面对AI赋能的攻击新范式,传统安全防御体系已显乏力,构建适应AI时代的新型防御体系,已成为数字安全领域的当务之急。面对大模型的安全挑战,腾讯在大模型的应用覆盖了从底层技术研究、企业服务到终端应用的全链路的解决方案。依托于腾讯在大模型上的“全局视角”,腾讯安全建立了一套系统性的框架,对整个人工智能以及大模型的安全进行完备的风险分析,通过业务流和技术栈两个维度,来分析人工智能在本体安全、运行环境和基础设施,应用环境中和应用环境周边发生的一些风险缺陷。
在风险控制框架之下,腾讯也建立了大模型相关整体安全治理架构,从数据采集、模型训练、代理部署到业务应用的全流程,均满足监管要求,为企业提供安全、可控、可靠的服务。
围绕大模型生命周期各阶段风险,腾讯构建了包含五大重点的大模型安全防护整体架构,针对性制定安全防护措施与策略:一是聚焦边界API与用户输入输出安全,通过安全管控机制防范该边界的注入攻击等风险,防止不当内容的输入输出及数据泄露;二是强化模型基础设施安全防护与态势管理;三是实施智能体行为与意图安全管控;四是加强智能体与MCP的身份及特权防护;五是推进数据安全全流程治理。
在模型应用边界安全方面,基于行业痛点腾讯研发LLM-WAF大模型防火墙。LLM-WAF提供多模型、多场景、高并发环境下的全链路防护能力,支持实时检测并拦截针对大模型的算力滥用、提示词攻击及数据泄露风险,助力企业构建可信、稳定、可持续的大模型服务生态。
在大模型安全态势管理方面,腾讯推出AI-SPM大模型安全态势管理产品以应对大模型专项安全治理场景。该系统通过网络扫描和主机端检测,提供资产识别、风险检测、攻击示警等核心能力,帮助用户进行大模型安全专项治理,保护大模型基础设施运行环境,及时发现和处置安全风险。

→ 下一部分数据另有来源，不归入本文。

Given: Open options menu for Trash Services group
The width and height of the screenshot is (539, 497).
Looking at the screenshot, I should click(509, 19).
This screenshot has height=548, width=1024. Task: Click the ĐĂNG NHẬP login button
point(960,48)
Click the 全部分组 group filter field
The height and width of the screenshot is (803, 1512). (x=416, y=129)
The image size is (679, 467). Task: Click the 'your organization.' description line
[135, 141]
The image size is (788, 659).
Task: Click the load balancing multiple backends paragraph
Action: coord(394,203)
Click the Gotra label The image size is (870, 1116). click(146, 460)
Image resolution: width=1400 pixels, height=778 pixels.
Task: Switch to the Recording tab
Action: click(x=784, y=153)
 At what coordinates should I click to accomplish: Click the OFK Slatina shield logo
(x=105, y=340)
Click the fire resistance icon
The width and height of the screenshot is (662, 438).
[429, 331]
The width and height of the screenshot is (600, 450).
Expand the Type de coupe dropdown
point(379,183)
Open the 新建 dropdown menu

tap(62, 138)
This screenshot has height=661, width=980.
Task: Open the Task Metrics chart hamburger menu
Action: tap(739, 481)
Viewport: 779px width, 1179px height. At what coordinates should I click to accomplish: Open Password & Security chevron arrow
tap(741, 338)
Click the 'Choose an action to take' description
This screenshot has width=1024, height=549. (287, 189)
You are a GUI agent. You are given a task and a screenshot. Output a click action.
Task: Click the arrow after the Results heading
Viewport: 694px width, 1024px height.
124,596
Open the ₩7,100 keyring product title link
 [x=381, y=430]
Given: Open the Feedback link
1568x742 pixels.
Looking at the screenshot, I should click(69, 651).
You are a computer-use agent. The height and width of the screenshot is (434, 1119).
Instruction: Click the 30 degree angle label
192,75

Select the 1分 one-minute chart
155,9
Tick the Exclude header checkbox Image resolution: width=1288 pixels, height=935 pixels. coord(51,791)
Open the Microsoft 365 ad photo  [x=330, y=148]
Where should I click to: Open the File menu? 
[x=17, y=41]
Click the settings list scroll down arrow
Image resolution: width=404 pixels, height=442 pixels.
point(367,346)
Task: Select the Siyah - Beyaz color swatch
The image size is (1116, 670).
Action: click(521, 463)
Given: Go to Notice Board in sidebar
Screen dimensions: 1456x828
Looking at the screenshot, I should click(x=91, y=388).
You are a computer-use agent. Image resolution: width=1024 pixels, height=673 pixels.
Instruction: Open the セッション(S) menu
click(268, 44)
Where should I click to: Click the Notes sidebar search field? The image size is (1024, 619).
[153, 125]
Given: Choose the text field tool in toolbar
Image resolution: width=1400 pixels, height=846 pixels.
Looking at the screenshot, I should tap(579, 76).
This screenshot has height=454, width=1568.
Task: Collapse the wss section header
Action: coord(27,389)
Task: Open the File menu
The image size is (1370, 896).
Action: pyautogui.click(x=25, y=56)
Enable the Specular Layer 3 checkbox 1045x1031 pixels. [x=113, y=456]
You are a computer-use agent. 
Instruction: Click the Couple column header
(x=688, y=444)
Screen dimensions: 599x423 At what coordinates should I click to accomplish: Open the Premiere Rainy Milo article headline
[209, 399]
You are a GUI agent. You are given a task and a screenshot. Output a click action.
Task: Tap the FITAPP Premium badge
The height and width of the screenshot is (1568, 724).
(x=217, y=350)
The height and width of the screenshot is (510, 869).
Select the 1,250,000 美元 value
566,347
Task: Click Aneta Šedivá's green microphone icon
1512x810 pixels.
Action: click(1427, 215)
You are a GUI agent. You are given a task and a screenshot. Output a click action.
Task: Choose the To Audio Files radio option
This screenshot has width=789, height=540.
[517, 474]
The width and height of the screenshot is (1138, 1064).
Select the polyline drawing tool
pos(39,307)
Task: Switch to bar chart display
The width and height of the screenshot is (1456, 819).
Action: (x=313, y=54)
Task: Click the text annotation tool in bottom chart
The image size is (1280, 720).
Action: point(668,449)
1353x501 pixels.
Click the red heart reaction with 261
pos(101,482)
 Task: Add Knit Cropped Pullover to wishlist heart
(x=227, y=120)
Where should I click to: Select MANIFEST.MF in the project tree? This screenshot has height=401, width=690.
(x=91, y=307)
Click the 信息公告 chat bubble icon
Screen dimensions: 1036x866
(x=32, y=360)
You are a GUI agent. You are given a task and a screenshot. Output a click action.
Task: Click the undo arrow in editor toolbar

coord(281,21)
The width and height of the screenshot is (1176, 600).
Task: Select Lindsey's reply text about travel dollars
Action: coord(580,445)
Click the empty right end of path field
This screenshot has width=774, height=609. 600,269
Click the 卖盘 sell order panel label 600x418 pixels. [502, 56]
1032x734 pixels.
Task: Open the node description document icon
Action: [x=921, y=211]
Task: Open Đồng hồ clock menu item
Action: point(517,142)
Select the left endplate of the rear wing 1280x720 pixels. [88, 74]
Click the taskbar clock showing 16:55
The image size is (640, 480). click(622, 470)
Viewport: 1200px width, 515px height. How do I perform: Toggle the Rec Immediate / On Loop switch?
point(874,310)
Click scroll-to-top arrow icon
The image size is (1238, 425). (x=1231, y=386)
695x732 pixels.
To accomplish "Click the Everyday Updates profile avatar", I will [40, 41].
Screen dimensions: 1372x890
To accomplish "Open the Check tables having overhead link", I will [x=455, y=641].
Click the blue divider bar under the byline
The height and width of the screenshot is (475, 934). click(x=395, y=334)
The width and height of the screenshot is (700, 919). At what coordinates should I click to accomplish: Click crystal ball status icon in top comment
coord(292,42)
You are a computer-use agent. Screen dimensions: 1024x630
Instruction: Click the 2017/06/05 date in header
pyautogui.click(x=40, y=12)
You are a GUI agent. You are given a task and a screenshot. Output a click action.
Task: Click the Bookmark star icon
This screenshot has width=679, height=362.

在数据与内容安全上,数据层面是基于腾讯混元大模型,围绕大模型的生命周期,根据不同阶段的风险制定对应安全防护措施,通过数据分类分级、动态脱敏等技术保障数据安全;内容安全上则是借助天御内容风控平台,从大模型内容安全综合防控,接口输入、内容预处理、模型识别、策略辅助、平台调度分析、人工标注运营6个维度为大模型的训练和推理提供有效支撑。
在攻防对抗与情报方面,腾讯云安全建立了大模型安全Red Team对抗机制,基于腾讯安全专家服务团队,建立针对大模型的安全测试方法,主动发现大模型及生态存在的(漏洞)风险,持续验证大模型应用的安全有效性。同时,在合法合规标准方面,腾讯云安全也积极参与大模型相关标准的制定工作,如参与起草《生成式人工智能应用安全测试标准》和《大语言模型安全测试方法》国际标准等,依托自研大模型混元为企业保驾护航。
腾讯以全局视角和实战经验为基础,围绕大模型全生命周期构建起系统性安全治理框架,并通过LLM-WAF、AI-SPM、Red Team机制等核心技术手段,推动防护能力向纵深演进。
未来,腾讯将继续携手各方力量,持续完善大模型安全标准与防护能力,共筑可信、可控、可持续的AI安全防线,让人工智能真正成为驱动社会进步的可靠引擎。